Permutations

Generating all permutations means every ordering of the elements. Two common approaches: (1) build a path and mark which indices are used, or (2) swap elements in place and recurse on the remaining suffix.

When to Use

  • Problem asks for all permutations or all orderings.
  • Sometimes the problem is “next permutation” (single next in lex order), which is solved with a different algorithm (find pivot, swap, reverse).

Approach 1: Used Mask

Keep a path and a used[] array. At each step, try every index that is not yet used, add it to the path, mark used, recurse, then backtrack.

Java
void dfs(int[] nums, boolean[] used, List<Integer> path, List<List<Integer>> result) {
    if (path.size() == nums.length) {
        result.add(new ArrayList<>(path));
        return;
    }
    for (int i = 0; i < nums.length; i++) {
        if (used[i]) continue;
        used[i] = true;
        path.add(nums[i]);
        dfs(nums, used, path, result);
        path.remove(path.size() - 1);
        used[i] = false;
    }
}

Time O(n!), space O(n).

Approach 2: Swap in Place

Permute the array in place: for index i, swap i with every j >= i, recurse on i+1, then swap back.

Java
void dfs(int[] nums, int i, List<List<Integer>> result) {
    if (i == nums.length) {
        result.add(Arrays.stream(nums).boxed().toList());
        return;
    }
    for (int j = i; j < nums.length; j++) {
        swap(nums, i, j);
        dfs(nums, i + 1, result);
        swap(nums, i, j);
    }
}

Same complexity; avoids an explicit used array.

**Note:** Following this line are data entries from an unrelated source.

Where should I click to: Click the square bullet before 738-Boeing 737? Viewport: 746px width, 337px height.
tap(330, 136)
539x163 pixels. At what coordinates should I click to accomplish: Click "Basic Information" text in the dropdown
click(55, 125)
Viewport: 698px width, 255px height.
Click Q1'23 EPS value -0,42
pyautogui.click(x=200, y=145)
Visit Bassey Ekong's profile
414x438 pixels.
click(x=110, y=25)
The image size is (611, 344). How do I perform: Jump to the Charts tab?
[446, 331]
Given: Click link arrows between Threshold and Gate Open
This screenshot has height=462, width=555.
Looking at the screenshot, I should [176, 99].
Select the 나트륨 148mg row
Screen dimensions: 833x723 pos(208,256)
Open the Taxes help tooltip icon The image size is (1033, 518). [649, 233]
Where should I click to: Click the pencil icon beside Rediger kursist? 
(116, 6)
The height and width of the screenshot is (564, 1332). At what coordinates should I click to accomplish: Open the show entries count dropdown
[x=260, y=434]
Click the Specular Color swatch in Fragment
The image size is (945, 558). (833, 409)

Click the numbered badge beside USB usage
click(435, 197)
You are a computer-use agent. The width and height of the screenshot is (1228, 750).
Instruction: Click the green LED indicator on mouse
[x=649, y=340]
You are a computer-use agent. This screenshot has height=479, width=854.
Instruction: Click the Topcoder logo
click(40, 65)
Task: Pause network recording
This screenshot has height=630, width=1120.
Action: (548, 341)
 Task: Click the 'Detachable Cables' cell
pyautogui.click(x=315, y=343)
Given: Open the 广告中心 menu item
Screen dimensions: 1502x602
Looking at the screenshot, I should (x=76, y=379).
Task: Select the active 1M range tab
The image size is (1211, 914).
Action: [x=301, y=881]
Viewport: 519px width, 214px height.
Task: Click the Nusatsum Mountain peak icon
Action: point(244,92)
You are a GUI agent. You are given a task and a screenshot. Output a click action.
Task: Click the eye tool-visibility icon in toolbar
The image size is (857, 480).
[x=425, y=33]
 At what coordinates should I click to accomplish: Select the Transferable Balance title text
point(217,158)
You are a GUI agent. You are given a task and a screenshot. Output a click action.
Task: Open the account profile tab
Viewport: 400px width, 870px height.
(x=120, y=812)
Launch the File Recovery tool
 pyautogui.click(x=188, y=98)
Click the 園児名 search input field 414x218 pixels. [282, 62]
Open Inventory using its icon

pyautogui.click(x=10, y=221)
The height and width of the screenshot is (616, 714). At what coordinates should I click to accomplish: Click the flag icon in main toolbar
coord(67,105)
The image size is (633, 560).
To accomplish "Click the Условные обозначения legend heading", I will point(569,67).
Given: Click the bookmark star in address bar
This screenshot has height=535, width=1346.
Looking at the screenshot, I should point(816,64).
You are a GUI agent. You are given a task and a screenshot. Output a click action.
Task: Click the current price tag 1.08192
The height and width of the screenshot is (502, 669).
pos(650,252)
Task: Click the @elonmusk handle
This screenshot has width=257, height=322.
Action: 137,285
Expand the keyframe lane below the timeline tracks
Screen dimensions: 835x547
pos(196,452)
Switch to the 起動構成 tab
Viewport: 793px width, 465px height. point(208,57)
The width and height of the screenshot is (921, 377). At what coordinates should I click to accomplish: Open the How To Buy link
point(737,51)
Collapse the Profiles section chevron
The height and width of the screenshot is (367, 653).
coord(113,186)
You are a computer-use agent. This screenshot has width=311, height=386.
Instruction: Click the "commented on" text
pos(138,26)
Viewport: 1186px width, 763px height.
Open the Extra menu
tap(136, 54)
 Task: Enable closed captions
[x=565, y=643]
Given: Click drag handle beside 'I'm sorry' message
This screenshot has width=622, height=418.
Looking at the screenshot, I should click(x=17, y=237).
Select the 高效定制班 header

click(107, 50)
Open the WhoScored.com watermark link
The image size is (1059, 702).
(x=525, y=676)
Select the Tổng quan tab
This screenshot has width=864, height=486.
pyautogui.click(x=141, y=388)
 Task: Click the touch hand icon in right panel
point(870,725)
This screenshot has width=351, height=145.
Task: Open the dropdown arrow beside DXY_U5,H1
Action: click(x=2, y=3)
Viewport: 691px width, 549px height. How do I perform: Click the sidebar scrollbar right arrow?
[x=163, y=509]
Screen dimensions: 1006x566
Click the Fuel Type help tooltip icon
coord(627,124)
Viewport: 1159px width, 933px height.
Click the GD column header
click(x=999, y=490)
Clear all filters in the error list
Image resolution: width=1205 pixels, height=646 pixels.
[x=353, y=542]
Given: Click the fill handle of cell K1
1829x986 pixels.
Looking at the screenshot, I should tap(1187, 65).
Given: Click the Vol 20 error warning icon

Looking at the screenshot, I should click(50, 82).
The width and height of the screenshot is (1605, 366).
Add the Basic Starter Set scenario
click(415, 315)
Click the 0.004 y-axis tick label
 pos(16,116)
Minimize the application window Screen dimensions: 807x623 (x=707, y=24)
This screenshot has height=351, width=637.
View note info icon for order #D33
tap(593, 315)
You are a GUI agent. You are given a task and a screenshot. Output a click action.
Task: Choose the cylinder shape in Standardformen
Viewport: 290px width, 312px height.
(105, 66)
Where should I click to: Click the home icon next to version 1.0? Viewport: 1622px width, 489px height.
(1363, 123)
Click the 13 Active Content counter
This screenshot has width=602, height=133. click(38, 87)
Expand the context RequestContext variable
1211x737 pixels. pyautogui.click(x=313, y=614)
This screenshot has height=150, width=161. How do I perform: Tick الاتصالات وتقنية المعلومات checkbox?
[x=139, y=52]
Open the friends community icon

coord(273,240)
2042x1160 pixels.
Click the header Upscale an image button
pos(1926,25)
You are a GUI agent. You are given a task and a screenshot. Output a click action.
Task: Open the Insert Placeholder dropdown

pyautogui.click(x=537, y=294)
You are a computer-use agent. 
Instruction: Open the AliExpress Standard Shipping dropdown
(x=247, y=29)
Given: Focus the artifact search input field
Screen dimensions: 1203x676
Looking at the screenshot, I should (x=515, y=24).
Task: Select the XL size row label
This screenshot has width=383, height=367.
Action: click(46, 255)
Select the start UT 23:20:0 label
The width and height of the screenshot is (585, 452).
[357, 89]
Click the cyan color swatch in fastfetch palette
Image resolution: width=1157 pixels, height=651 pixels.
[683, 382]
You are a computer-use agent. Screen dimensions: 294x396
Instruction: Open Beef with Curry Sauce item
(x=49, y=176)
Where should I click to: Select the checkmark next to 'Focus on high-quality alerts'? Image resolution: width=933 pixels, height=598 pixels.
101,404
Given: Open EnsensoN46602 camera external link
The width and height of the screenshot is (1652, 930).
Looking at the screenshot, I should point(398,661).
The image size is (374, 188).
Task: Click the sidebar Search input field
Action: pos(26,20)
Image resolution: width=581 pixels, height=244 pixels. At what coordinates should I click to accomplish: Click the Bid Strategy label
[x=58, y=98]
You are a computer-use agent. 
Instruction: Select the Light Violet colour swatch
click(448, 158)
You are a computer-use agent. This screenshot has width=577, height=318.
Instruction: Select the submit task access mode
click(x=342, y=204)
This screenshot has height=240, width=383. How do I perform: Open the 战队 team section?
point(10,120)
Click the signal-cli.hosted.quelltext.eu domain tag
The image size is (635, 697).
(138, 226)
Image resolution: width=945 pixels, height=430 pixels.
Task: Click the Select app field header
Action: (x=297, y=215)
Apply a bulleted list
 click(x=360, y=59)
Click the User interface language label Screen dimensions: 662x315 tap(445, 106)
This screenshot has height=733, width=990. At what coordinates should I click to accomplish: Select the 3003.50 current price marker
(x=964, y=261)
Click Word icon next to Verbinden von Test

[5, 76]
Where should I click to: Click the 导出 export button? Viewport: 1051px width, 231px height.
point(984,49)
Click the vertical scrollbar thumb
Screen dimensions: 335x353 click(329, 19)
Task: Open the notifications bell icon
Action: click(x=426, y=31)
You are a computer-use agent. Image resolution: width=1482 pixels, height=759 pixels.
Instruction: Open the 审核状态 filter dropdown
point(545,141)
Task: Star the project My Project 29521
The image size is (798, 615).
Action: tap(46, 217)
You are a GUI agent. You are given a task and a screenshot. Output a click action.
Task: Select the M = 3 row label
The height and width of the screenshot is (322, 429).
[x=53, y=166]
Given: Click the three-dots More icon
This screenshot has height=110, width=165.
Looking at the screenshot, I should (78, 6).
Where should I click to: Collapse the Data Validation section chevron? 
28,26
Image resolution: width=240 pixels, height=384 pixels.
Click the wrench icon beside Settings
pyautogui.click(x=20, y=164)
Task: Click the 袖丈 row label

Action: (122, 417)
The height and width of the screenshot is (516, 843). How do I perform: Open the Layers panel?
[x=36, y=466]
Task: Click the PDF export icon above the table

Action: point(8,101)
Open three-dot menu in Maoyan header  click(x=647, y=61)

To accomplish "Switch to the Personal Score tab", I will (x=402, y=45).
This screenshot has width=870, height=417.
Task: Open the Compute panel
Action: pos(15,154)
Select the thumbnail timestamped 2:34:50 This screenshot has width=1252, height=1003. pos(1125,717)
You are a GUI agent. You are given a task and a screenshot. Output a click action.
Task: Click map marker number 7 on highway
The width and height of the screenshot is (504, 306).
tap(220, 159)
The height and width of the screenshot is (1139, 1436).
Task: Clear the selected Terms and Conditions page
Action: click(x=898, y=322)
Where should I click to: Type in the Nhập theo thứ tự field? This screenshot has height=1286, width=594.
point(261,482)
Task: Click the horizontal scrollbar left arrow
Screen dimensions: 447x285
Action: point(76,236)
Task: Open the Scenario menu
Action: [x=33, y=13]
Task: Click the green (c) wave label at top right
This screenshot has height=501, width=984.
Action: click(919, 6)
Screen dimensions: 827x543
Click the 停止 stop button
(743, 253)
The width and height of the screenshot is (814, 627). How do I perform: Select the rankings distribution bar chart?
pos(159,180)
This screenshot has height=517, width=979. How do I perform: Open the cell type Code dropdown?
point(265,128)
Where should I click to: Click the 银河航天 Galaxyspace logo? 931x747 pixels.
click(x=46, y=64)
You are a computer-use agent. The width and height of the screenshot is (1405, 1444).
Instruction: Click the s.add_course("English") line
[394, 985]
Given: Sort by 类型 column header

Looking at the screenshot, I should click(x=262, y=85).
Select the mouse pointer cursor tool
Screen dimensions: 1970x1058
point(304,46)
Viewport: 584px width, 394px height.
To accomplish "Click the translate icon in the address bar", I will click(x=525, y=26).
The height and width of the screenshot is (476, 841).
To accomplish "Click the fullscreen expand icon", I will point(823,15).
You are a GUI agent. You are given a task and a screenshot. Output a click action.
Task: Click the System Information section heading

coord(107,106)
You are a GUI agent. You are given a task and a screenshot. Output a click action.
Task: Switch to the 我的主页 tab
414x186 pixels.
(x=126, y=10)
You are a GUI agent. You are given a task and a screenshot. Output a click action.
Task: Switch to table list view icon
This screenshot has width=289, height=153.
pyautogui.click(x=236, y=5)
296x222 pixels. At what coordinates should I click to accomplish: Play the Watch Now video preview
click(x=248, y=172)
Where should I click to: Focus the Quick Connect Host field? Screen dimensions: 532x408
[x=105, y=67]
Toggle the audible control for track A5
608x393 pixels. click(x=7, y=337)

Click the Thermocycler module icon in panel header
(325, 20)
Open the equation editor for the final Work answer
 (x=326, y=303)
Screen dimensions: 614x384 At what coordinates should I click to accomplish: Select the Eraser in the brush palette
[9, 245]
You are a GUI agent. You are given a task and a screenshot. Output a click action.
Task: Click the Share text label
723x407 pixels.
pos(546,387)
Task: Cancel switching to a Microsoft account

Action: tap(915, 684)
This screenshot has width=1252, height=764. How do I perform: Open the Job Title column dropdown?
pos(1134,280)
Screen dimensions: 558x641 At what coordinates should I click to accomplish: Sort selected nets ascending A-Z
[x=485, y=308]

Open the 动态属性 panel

Permutations with Duplicates

If the array has duplicates, you must avoid generating the same permutation multiple times. With the used-mask approach, skip adding nums[i] when nums[i] == nums[i-1] and !used[i-1] (so the first occurrence of that value at this level is used first).

Summary

Permutations: either try every unused index (with a used mask) or swap each position with every position to the right and recurse. Both yield O(n!) permutations. Handle duplicates by constraining which duplicate is used first.